BEGIN PROVIDED DATA

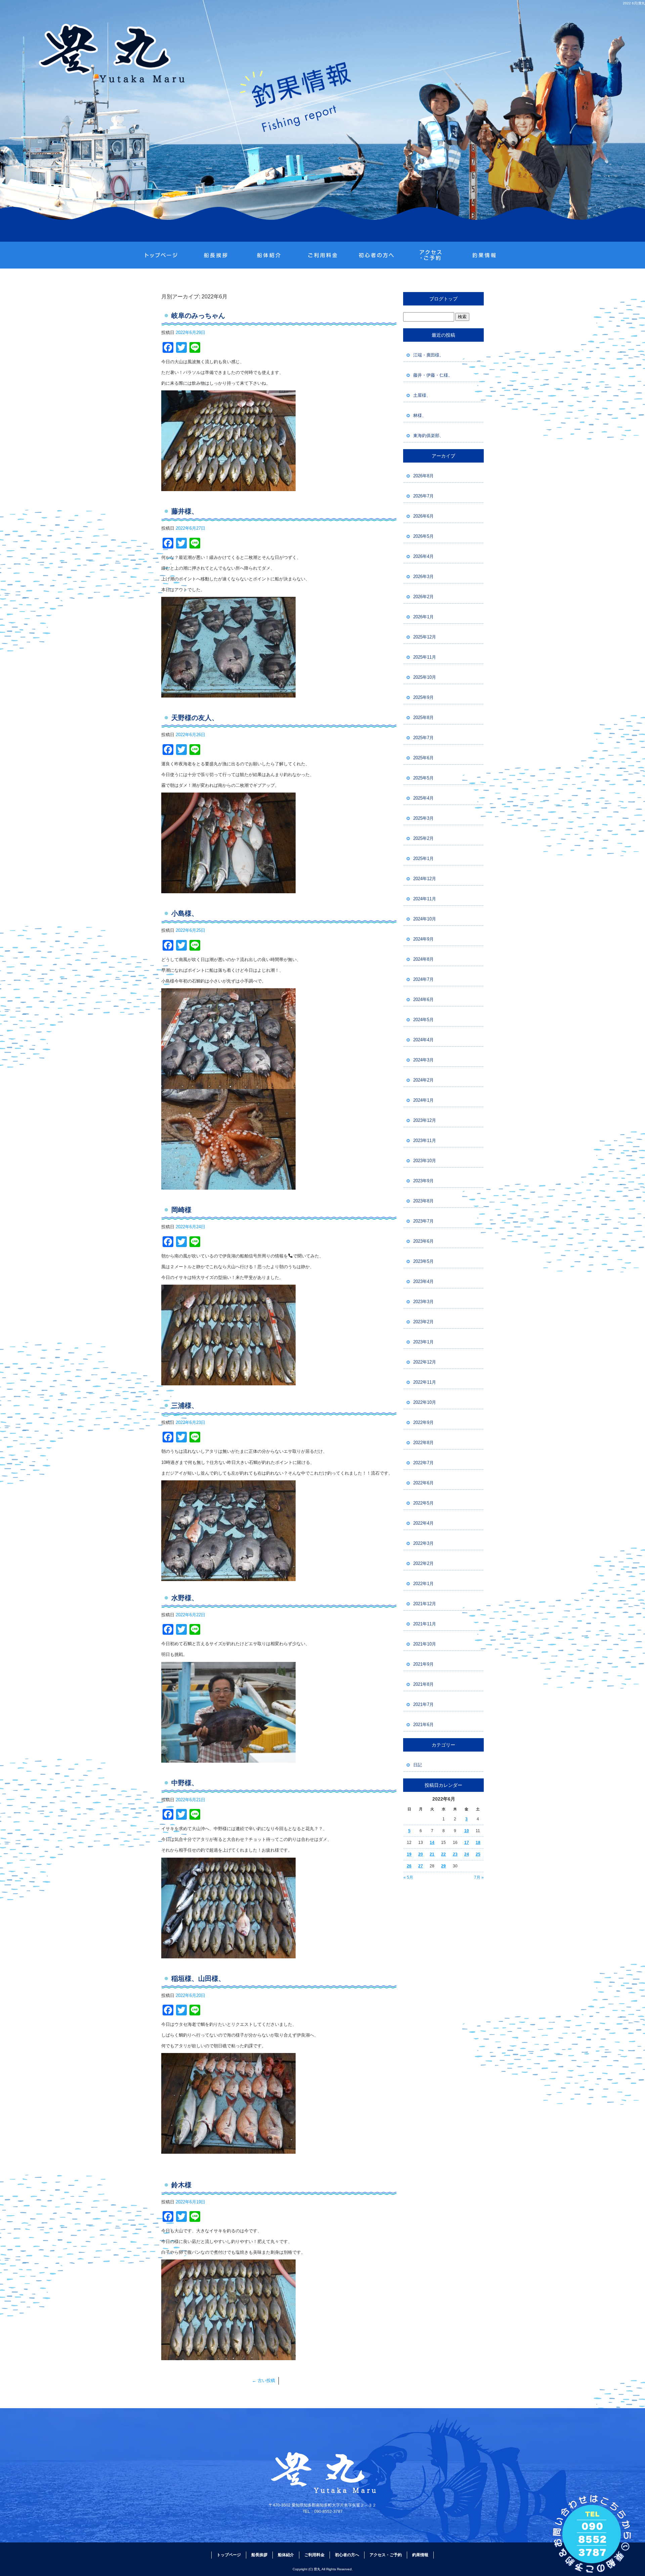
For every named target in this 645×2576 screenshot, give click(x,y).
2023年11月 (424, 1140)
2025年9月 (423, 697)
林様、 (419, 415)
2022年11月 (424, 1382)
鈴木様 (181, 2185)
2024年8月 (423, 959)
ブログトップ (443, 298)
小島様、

END PROVIDED DATA

▶ **YOUR ASSIGNMENT**:
Omit every picture while printing the data word for word.

▶ **FINISHED TASK**:
For every named target in this 645×2576 screenshot, give click(x,y).
2023年11月 (424, 1140)
2025年9月 (423, 697)
林様、 (419, 415)
2022年11月 (424, 1382)
鈴木様 (181, 2185)
2024年8月 (423, 959)
ブログトップ (443, 298)
小島様、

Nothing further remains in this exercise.